The figure is a considerable increase on 2021, which saw 65.4 million passengers travel through airports, and highlights strong passenger demand as the industry continues its post-pandemic recovery.
"Recovery across the country has been mostly consistent, with London, Regional and Scottish airports at around 74 per cent of 2019 levels," the CAA said.
Wales reached 79 per cent when compared to the same period.
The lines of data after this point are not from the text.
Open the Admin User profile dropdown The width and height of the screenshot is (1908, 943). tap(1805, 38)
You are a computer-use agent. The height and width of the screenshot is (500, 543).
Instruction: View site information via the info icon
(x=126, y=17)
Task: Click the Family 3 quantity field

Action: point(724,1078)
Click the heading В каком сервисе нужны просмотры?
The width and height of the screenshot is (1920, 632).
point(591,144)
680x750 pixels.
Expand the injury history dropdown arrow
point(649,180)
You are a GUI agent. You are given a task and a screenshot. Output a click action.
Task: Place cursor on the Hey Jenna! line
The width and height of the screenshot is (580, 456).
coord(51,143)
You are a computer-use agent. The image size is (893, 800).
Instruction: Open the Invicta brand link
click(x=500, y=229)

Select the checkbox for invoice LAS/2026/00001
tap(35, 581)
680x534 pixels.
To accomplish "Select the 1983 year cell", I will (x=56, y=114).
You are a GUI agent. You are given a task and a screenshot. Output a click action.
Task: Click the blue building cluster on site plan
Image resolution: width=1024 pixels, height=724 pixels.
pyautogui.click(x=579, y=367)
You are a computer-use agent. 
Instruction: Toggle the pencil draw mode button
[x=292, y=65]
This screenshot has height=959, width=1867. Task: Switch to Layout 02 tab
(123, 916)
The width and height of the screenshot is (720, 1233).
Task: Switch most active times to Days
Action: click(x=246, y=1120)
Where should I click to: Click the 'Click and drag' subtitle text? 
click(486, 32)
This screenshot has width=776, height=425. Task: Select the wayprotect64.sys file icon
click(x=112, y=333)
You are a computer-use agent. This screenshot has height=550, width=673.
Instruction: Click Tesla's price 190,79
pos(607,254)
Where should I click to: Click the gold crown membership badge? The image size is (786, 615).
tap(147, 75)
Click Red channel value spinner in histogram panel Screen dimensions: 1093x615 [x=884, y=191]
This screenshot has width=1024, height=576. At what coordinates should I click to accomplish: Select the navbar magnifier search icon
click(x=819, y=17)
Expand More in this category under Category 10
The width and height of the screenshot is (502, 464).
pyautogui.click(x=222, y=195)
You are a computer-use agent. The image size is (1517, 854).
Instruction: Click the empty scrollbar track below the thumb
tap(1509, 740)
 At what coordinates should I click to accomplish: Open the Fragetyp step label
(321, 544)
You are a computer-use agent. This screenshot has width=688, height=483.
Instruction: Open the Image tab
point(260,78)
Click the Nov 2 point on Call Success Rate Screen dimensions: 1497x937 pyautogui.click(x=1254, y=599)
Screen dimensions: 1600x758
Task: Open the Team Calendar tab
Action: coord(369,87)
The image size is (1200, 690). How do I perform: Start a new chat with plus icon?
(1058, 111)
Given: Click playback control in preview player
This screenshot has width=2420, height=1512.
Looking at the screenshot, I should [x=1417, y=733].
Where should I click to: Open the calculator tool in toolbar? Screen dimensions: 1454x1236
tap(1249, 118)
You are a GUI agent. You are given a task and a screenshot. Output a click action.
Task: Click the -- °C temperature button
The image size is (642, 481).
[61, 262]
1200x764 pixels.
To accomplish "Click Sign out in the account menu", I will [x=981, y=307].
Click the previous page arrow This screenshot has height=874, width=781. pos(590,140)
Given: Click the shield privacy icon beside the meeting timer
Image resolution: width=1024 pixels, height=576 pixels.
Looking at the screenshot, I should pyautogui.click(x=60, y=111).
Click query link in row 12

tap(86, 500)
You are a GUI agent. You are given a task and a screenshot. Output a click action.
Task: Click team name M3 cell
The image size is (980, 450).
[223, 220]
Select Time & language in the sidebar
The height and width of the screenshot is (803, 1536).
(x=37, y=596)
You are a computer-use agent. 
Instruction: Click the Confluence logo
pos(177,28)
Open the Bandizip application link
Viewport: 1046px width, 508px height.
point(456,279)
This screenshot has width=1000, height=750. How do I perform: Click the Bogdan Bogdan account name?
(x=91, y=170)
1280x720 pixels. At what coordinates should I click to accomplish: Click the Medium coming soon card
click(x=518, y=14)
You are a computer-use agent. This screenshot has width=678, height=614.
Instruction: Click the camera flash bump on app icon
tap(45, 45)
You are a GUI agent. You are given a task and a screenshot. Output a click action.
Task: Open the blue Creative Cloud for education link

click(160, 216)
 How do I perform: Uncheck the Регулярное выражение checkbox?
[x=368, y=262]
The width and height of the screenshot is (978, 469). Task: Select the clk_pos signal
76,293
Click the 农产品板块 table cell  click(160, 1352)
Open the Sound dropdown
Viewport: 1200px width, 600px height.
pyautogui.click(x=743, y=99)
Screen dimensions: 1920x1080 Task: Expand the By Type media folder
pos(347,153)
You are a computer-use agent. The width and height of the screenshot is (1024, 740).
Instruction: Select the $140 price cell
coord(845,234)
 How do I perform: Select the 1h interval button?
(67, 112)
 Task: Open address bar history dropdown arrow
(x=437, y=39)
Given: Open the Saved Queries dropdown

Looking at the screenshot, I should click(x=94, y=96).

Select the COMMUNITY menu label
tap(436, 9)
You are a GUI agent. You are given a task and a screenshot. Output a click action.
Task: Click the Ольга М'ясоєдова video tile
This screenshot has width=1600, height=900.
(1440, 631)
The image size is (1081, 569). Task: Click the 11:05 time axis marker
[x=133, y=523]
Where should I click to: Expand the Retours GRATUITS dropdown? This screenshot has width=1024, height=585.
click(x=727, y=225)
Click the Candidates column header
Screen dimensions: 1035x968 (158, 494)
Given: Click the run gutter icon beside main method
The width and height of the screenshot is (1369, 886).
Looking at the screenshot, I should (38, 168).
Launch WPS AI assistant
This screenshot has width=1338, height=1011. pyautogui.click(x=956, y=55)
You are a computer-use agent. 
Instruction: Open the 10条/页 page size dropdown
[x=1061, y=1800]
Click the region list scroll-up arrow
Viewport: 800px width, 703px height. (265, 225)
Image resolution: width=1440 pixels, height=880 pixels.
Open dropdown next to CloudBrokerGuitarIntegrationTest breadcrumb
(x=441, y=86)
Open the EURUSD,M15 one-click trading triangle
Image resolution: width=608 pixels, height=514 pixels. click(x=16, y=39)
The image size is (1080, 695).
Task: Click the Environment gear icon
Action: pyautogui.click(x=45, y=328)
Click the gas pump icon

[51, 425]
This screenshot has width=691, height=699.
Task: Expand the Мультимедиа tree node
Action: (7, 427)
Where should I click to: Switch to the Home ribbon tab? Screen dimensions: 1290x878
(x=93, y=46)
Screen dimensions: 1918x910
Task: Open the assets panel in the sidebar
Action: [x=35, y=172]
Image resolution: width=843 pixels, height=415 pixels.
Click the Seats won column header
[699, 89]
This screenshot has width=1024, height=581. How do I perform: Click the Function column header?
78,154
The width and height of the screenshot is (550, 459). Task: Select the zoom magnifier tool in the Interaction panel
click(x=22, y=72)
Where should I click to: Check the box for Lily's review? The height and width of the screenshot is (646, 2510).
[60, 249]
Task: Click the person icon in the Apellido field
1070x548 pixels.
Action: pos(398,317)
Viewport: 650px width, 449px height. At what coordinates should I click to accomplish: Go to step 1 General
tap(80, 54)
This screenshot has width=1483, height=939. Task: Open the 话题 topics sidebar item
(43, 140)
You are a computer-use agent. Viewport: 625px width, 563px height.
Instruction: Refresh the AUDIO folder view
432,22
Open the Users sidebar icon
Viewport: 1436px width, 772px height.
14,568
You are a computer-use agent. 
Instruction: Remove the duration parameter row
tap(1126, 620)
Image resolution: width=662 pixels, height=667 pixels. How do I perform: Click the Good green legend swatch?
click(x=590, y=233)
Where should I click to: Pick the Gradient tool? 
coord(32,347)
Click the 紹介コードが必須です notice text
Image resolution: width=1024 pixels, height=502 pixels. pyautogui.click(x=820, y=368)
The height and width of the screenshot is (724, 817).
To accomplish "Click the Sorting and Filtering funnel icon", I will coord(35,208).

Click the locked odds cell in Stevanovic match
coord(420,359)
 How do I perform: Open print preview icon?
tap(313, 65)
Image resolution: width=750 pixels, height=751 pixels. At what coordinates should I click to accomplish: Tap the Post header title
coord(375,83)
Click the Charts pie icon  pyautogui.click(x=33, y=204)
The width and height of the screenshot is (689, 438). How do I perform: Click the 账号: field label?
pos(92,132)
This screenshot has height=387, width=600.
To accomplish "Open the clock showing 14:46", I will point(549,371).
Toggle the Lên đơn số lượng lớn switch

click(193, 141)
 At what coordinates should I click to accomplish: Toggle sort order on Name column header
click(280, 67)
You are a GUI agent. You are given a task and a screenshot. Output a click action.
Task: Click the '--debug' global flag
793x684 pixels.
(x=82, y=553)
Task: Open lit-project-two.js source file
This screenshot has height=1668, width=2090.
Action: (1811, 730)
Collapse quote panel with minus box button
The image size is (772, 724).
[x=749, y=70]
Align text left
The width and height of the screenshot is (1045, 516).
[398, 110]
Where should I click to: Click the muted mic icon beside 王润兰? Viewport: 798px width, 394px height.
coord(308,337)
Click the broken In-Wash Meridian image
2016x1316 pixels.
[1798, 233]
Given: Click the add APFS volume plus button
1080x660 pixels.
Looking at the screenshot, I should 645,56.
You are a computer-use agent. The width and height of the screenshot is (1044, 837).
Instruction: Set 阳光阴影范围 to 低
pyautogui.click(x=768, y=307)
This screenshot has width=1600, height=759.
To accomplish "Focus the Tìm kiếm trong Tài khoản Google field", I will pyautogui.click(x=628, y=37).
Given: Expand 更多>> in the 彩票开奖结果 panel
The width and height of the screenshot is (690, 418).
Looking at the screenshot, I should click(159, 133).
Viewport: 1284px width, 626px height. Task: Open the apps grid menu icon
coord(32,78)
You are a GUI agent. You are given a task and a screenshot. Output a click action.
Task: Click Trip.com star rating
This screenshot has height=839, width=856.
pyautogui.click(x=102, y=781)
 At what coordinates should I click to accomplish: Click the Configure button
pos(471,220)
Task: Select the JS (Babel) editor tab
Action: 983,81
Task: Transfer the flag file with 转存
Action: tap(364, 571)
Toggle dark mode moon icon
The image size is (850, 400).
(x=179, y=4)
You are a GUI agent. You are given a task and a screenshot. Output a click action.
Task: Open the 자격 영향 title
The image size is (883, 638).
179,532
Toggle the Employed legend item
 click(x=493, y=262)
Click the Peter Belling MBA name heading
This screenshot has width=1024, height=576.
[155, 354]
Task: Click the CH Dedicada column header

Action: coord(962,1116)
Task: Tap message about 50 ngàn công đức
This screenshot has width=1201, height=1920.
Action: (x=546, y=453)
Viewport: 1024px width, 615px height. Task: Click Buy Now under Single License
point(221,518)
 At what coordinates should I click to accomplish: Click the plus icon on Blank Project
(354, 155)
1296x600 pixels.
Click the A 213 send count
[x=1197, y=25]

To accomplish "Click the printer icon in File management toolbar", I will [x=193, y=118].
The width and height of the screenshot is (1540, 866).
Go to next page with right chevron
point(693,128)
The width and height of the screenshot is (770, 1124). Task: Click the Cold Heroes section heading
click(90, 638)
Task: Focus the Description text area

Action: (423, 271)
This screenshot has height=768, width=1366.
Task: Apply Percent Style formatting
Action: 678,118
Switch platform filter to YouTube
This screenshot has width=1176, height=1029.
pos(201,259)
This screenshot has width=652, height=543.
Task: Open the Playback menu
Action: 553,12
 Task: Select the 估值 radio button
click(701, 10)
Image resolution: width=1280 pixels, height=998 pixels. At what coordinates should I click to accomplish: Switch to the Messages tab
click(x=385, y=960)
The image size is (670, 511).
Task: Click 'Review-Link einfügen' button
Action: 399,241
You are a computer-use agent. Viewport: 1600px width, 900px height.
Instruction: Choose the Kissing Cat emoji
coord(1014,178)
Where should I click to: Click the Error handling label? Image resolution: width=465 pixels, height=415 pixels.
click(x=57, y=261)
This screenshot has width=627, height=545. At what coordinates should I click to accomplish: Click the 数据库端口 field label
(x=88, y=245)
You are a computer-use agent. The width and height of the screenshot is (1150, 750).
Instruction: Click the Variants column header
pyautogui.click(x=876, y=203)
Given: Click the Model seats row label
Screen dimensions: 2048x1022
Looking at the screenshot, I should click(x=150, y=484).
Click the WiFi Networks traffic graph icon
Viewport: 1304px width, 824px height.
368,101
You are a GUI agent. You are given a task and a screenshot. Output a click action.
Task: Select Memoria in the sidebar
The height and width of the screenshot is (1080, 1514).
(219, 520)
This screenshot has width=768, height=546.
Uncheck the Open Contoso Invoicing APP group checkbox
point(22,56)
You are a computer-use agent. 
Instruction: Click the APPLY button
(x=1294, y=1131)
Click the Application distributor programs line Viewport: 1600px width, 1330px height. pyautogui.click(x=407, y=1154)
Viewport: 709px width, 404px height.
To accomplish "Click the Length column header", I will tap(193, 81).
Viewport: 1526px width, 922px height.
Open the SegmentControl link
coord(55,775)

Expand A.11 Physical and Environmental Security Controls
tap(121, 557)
In Northern Ireland, Belfast International reached 77 per cent of its 2019 passenger numbers.
Among the 10 largest UK airports, Bristol was closest to its pre-pandemic levels, with almost eight million passengers travelling through the airport representing 89 per cent of 2019 numbers, followed closely by London Stansted at 83 per cent.
"More than three times as many people flew into and from UK airports last year compared to 2021," CAA Head of Consumers Anna Bowles said. "That bounce-back in passenger numbers was at times overshadowed by the challenges that the aviation sector faced in the early summer of 2022, which saw an unacceptable level of flight cancellations and delays.
Bowels expects "to see increased resilience and continued improved performance by airlines in 2023".
Spain - including the Canary Islands - was the UK’s most popular European destination in 2022, with around 16 per cent of all passengers carried (nearly 37 million) representing 83 per cent of its 2019 level.
The Republic of Ireland and Italy each carried roughly five per cent of the total (10.3 million passengers to the Irish Republic and 11.9 million passengers to Italy) representing 78 per cent and 74 per cent of their 2019 levels respectively.
US to spearhead international recovery
"Long haul travel to America continued to recover with more than 15 million passengers travelling, representing 70 per cent of its 2019 level", the CAA highlighted.
During the first half of 2022 in particular, accelerated demand for air travel created challenges for travel operators, resulting in measures being put in place to manage flight disruption and improve resilience.
This impact affected on time performance during 2022, with 63 per cent of flights deemed to have operated on time (inside 15 minutes of scheduled), a drop compared to pre-pandemic levels (75 per cent in 2019).
Approximately 2 per cent of all flights were cancelled during 2022, with May and June most heavily affected as travel bounced back from the pandemic. Weather conditions, including snow and icy conditions also contributed to cancellations in December.